Presentations of mapping class groups and an application to cluster algebras from surfaces

TL;DR

This paper provides new presentations of mapping class groups of marked surfaces stabilizing boundaries and applies these to determine the automorphism groups of cluster algebras from such surfaces, including special cases like the 4-punctured sphere.

Contribution

It introduces boundary-stabilizing presentations of mapping class groups and applies them to explicitly describe cluster automorphism groups for a broader class of surfaces.

Findings

Presented boundary-stabilizing mapping class groups for any genus.

Derived cluster automorphism groups for feasible surfaces.

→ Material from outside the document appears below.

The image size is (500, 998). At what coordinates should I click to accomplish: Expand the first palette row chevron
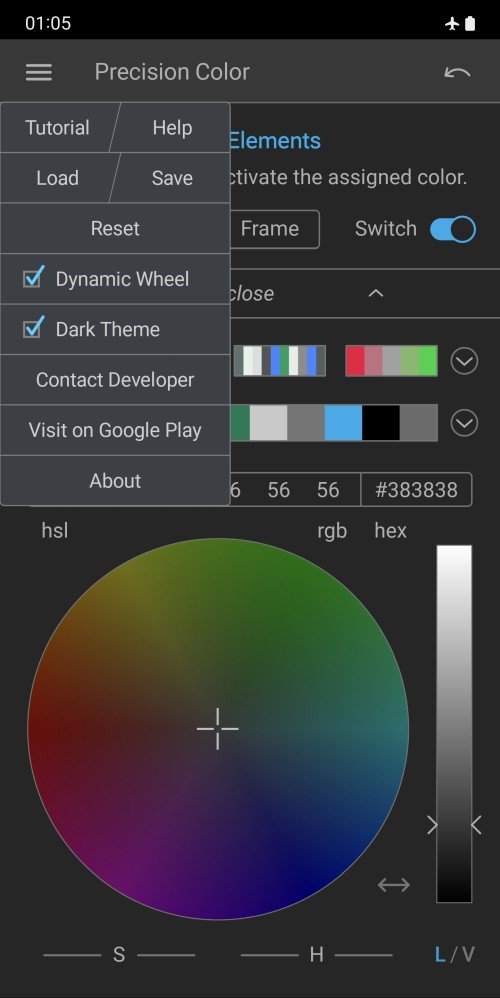[x=464, y=362]
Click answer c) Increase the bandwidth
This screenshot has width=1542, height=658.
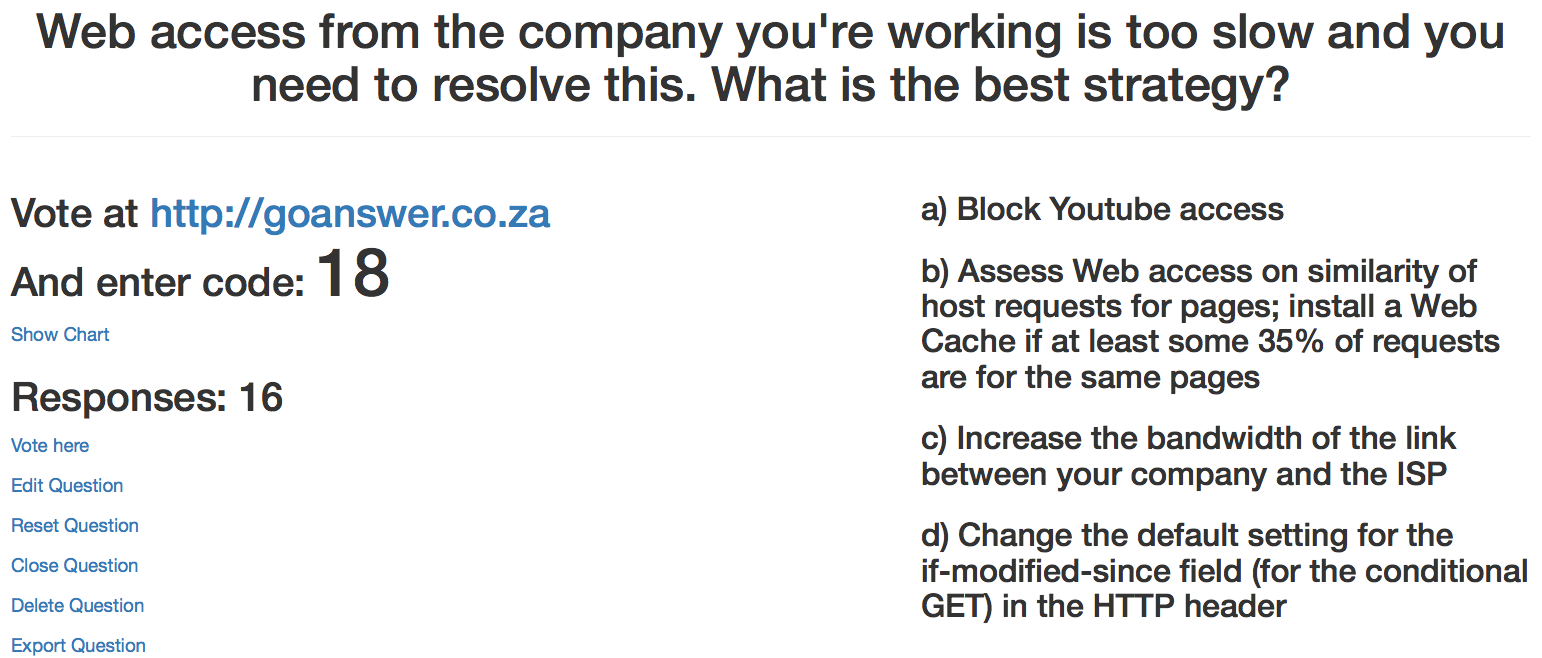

Characterized automorphism group for the 4-punctured sphere.

Abstract

In this paper, we give presentations of the mapping class groups of marked surfaces stabilizing boundaries for any genus. Note that in the existing works, the mapping class groups of marked surfaces were the isotopy classes of homeomorphisms fixing boundaries pointwise. The condition for stabilizing boundaries of mapping class groups makes the requirement for mapping class groups to fix boundaries pointwise to be unnecessary. As an application of presentations of the mapping class groups of marked surfaces stabilizing boundaries, we obtain the presentation of the cluster automorphism group of a cluster algebra from a feasible surface $(S,M) $. Lastly, for the case (1) 4-punctured sphere, the cluster automorphism group of a cluster algebra from the surface is characterized. Since cluster automorphism groups of cluster algebras from those surfaces were given in \cite{ASS} in the cases (2) the once-punctured 4-gon and (3) the twice-punctured digon, we indeed give presentations of cluster automorphism groups of cluster algebras from surfaces which are not feasible.